首頁 20世紀西方倫理學經典(III):倫理學限閾:道德與宗教下冊

我們應當說出上帝之語。

我們的目的是什麽?甚至牧師都應當能夠回答這一問題。為什麽我們要承擔這份工作。為什麽我們要保持做這份工作?支持我們的人——或者至少是容忍我們的人——真正期待我們去做什麽?如果他們開始感覺到自己的願望被欺騙了,他們對我們不斷加深的蔑視表明了什麽呢?

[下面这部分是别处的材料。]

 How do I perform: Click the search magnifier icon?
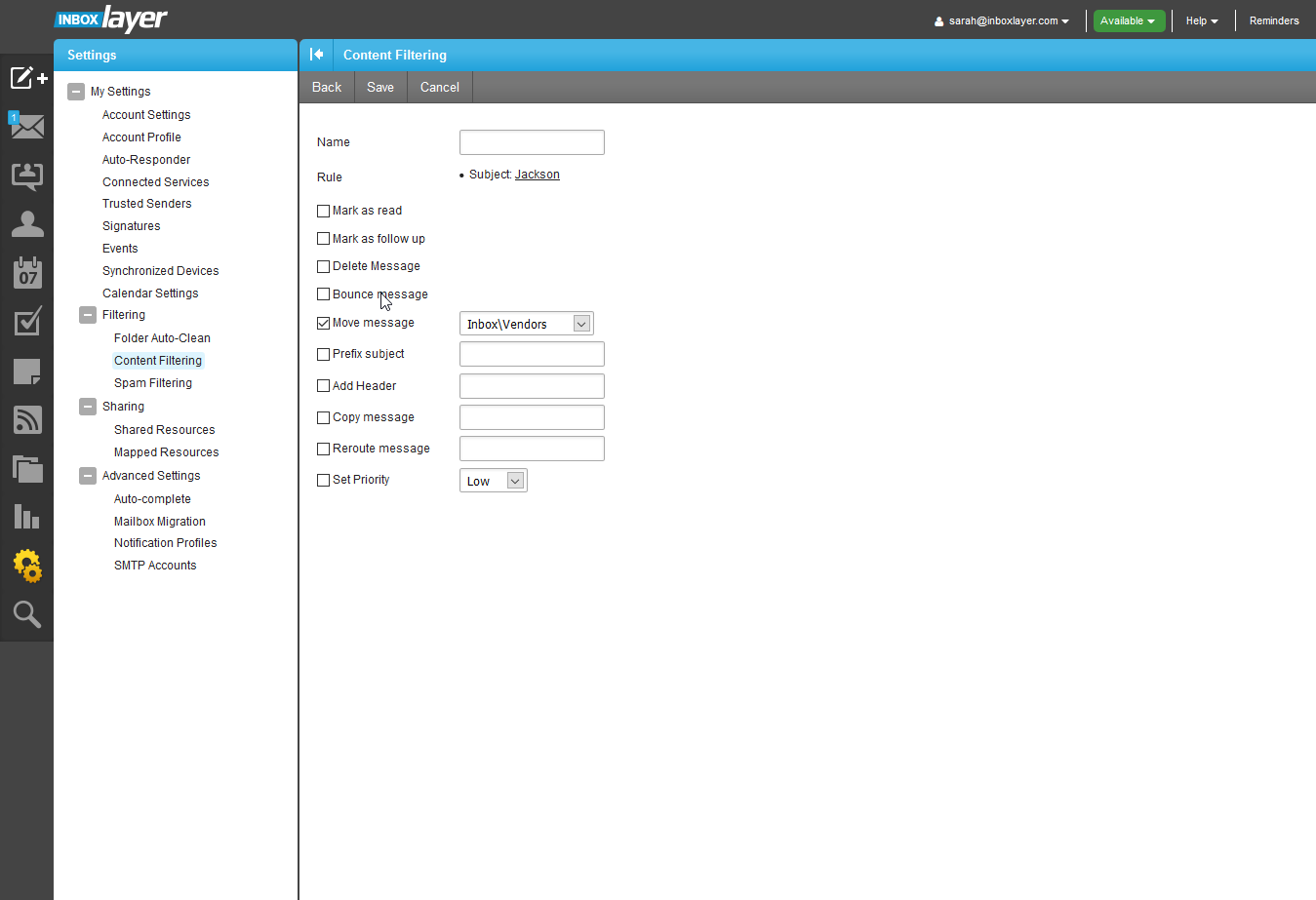(27, 614)
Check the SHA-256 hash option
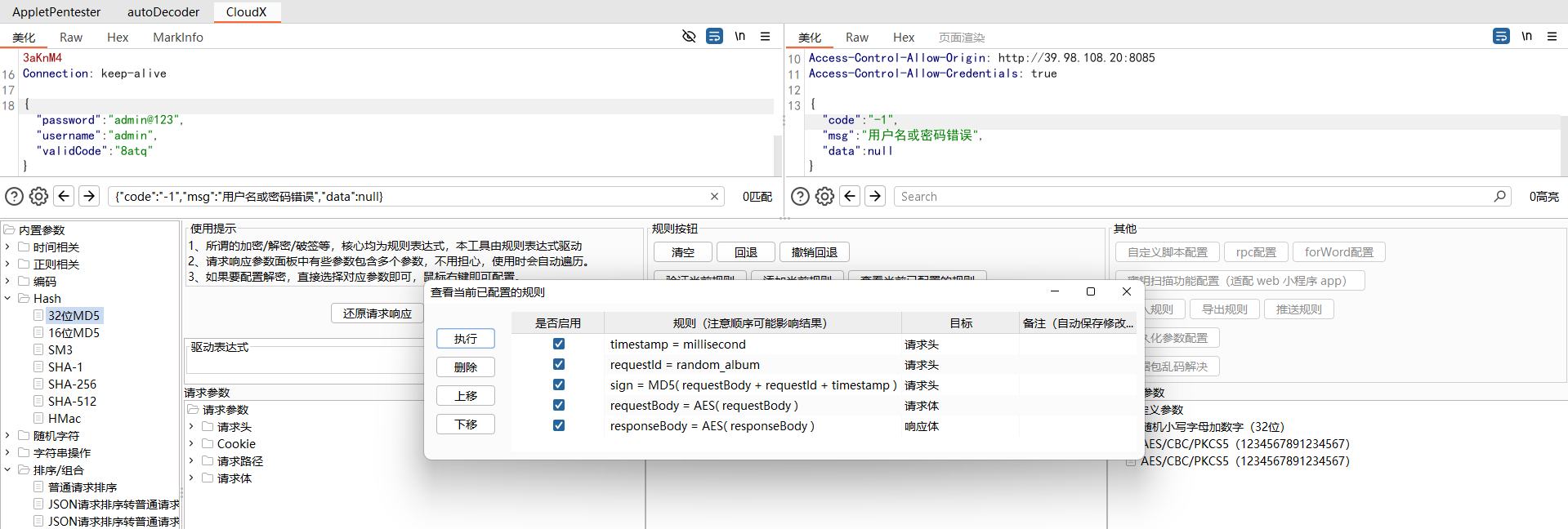 pos(38,385)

當然,他們不能告訴我們自己當下想的是什麽。從他們更為表麵化的動機中我們對什麽都不得而知。如果我們理解他們勝過他們理解自己,以及他們對我們的期望,我們必須尋求他們動機的動機。從這種觀點中,我們有可能根據任何其他的理由,而不是根據其他人基本需求存在的理由把我們自己的存在解釋為需求牧師嗎?人們並不需要我們在他們日常生活的無關緊要的方麵幫助他們。他們在沒有我們勸告的情況下,以比我們通常相信他們具有的更為智慧的方式追求那些東西。但是,他們意識到自己的日常生活,以及日常生活構成因素的所有問題都是被一個莊嚴的什麽、為什麽、何時、何處所影響的,它像代表一個大括號之前的減弱標記,它以一個新問題改變了括號裏麵的所有問題,甚至對於那些已經被回答了的問題也是如此。他們對這個問題的問題不再有回答,但卻足以天真地假定其他人可能會回答。所以他們如此地強迫我們幹起自己反常的行當,把我們置於他們的布道壇上,職業的座椅上,以便我們可以告訴他們關於上帝的事情,把他們對於自己最終的問題的答案交給他們。為什麽他們自己不像一直在尋求把握其他別的東西那樣,尋求把握這一答案呢?當他們必定早已發現他們不能期待從我們這裏得到同樣的服務,例如就像他們自己從律師或牙醫得到的那種服務之時,他們為什麽還走向我們呢?是否必定有人告知這一真理,我們對他們問題的回答並不比他們自己回答得更好呢?人們可以詳細地追問。他們的到來與其說證明了他們從我們這裏得到答案的渴望,不如說證明了他們同全人類一樣在自己回答問題方麵的無能為力。